Your assignment >> Reproduce each record exactly. The pictures should be skipped.

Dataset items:
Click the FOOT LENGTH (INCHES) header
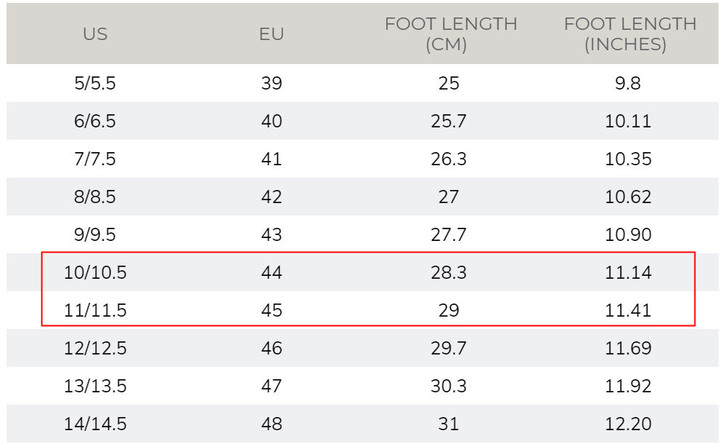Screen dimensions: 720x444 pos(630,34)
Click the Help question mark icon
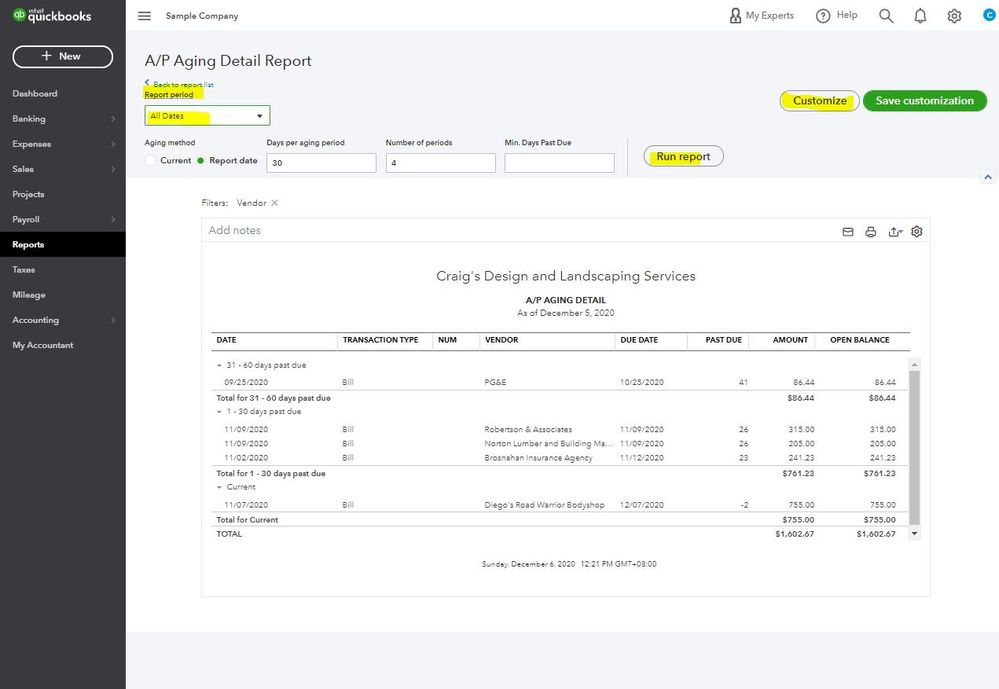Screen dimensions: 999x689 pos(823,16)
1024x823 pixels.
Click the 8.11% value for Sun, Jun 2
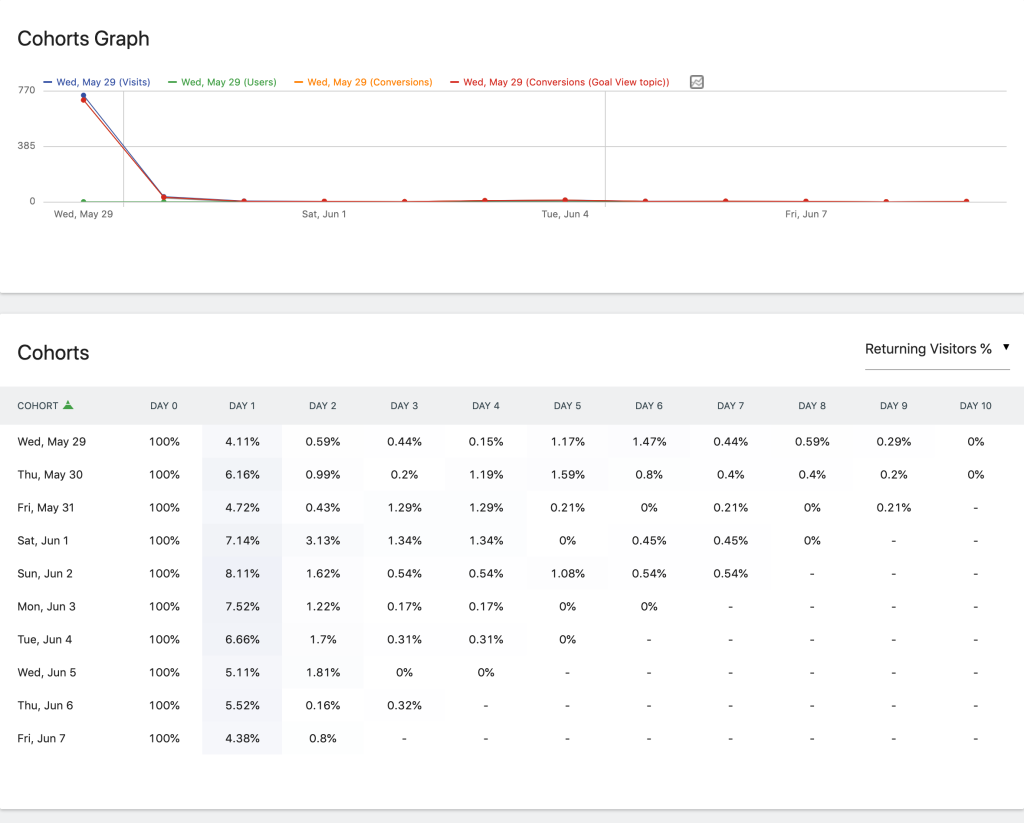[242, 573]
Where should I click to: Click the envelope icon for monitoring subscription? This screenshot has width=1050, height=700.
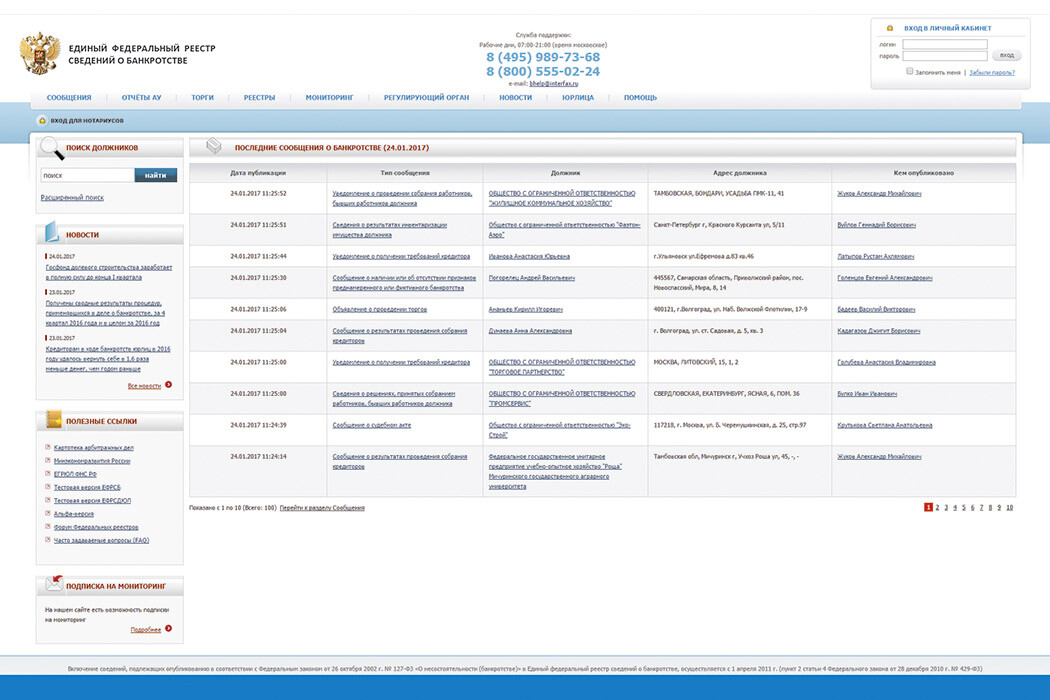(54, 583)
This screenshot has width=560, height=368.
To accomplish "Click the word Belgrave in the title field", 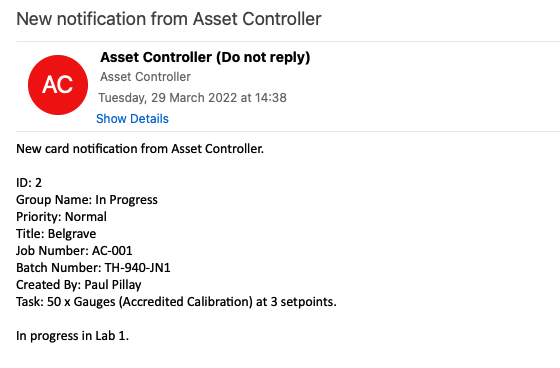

Written answer >>
Click the FOOT LENGTH (INCHES) header
Screen dimensions: 720x444 pos(630,34)
Click the Help question mark icon
Screen dimensions: 999x689 pos(823,16)
1024x823 pixels.
Click the 8.11% value for Sun, Jun 2
[242, 573]
Where should I click to: Click the envelope icon for monitoring subscription? This screenshot has width=1050, height=700.
(54, 583)
This screenshot has width=560, height=368.
To accomplish "Click the word Belgrave in the title field", 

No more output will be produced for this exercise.